From Truth Out: http://www.truth-out.org/news/item/21370-the-workers-scorecard-on-nafta
By David Bacon
Thursday, 23 January 2014
Sold by its promoters as a migration-preventing device that ultimately would produce more and better-paid jobs in all three countries, the North American Free Trade Agreement has displaced jobs and people, weakened unions and ravaged US cities and rural Mexico. But worker solidarity may prove to be its most important product.
In 1986, a provision of the Immigration Reform and Control Act created a commission to investigate the causes of Mexican migration to the United States. When it made its report to Congress in 1992, it found, unsurprisingly, that the biggest was poverty. It recommended the negotiation of a free trade agreement, modeled on the one that had been implemented a few years before between the United States and Canada. The commission argued that opening the border to the flow of goods and capital (but not people) would, in the long run, produce jobs and rising income in Mexico, even if, in the short run, it led to some job loss and displacement.
The negotiation of the North American Free Trade Agreement began within months. When completed, it was sold to the public by its promoters on both sides of the border as a migration-preventing device. During the debate, executives of companies belonging to USA-NAFTA, the agreement’s corporate lobbyist, walked the halls of Congress wearing red, white and blue neckties. They made extravagant claims that US exports to Mexico would account for 100,000 jobs in the agreement’s first year alone.
Some skeptics warned that the agreement would put downward pressure on wages and encourage attacks on unions, because its purpose was to create an environment encouraging investment and free markets. Their warnings were met with another promise – that a parallel labor side agreement would establish a mechanism for protecting workers’ rights.

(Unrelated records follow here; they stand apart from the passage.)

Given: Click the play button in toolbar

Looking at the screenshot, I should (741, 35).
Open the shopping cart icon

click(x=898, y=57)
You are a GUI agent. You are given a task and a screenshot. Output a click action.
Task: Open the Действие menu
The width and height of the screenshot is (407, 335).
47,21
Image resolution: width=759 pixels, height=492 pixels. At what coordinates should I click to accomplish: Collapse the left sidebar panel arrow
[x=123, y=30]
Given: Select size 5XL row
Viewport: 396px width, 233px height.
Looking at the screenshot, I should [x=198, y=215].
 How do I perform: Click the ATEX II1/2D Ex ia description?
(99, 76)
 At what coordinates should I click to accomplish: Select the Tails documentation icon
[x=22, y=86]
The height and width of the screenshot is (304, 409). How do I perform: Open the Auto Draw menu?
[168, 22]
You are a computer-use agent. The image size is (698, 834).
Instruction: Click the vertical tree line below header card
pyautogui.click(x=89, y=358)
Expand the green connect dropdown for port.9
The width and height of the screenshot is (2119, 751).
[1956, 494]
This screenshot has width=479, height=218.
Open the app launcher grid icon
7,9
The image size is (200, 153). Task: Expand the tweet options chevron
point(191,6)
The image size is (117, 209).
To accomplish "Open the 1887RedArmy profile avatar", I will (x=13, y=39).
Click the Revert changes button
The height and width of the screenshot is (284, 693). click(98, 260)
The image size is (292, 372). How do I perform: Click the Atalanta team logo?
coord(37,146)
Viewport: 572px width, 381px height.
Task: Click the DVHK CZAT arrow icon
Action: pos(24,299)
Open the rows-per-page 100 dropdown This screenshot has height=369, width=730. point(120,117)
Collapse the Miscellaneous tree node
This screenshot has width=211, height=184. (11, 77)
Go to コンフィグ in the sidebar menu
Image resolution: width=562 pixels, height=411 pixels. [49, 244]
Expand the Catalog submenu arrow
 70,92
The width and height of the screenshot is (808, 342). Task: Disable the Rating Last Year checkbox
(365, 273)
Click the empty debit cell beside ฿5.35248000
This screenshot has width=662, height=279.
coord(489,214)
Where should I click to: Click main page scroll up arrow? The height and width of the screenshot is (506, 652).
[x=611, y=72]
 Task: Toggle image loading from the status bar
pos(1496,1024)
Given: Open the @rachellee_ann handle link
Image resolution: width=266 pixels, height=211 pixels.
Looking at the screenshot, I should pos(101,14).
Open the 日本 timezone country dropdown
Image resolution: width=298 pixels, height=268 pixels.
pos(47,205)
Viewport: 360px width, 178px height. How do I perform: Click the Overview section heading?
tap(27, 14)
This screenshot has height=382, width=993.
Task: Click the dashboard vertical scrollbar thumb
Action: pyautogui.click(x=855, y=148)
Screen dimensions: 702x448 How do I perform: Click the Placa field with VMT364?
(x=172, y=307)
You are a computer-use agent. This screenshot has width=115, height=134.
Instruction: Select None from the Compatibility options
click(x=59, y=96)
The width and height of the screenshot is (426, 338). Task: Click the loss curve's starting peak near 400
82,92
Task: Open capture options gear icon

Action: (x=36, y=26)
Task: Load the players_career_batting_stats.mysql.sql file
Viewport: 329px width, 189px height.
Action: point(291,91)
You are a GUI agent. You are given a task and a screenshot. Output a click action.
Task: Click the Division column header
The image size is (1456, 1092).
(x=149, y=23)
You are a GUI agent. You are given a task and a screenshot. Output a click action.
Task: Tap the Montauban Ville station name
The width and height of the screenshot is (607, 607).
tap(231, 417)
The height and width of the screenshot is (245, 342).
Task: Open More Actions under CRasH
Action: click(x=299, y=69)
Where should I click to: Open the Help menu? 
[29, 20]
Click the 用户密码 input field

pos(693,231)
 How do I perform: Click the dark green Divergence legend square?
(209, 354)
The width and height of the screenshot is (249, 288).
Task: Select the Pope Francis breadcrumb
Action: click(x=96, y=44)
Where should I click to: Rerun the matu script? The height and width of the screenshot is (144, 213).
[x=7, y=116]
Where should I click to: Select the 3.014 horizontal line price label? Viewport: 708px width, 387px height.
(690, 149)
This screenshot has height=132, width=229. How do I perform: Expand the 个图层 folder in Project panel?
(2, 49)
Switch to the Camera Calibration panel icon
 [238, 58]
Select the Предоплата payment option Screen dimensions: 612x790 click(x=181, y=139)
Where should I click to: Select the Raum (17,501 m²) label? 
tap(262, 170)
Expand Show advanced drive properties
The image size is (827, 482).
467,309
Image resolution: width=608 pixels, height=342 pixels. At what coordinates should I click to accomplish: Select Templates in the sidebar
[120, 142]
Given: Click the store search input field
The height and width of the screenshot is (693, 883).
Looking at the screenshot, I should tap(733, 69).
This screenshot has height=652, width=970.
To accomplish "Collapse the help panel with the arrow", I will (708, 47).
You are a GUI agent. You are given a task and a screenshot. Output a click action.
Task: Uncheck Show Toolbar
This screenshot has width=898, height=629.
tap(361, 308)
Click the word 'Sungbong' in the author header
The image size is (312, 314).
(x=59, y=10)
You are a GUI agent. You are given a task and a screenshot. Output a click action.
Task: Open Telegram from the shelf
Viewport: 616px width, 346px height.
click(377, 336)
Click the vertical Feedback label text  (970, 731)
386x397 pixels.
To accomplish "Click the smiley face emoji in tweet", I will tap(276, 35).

Twenty years later, workers have a scorecard. The promises of profits from increased investment and freer markets were kept. But the promises of jobs and benefits for working people were not. As the commission predicted, NAFTA did lead to increasing unemployment, displacement and poverty. Workers in all three countries are still living with these devastating consequences, while the predicted long-range benefits never materialized.
US and Canadian Impact
The job loss record in the United States is not hard to document. Legislation passed by Congress when the treaty was approved contained extended unemployment benefits for workers who could show employers had moved their jobs to Mexico, and the US Department of Labor kept track of the claims. When the total passed 500,000, however, President George W. Bush ordered the Department of Labor to stop counting. The statistic was embarrassing to any politician who had supported the agreement.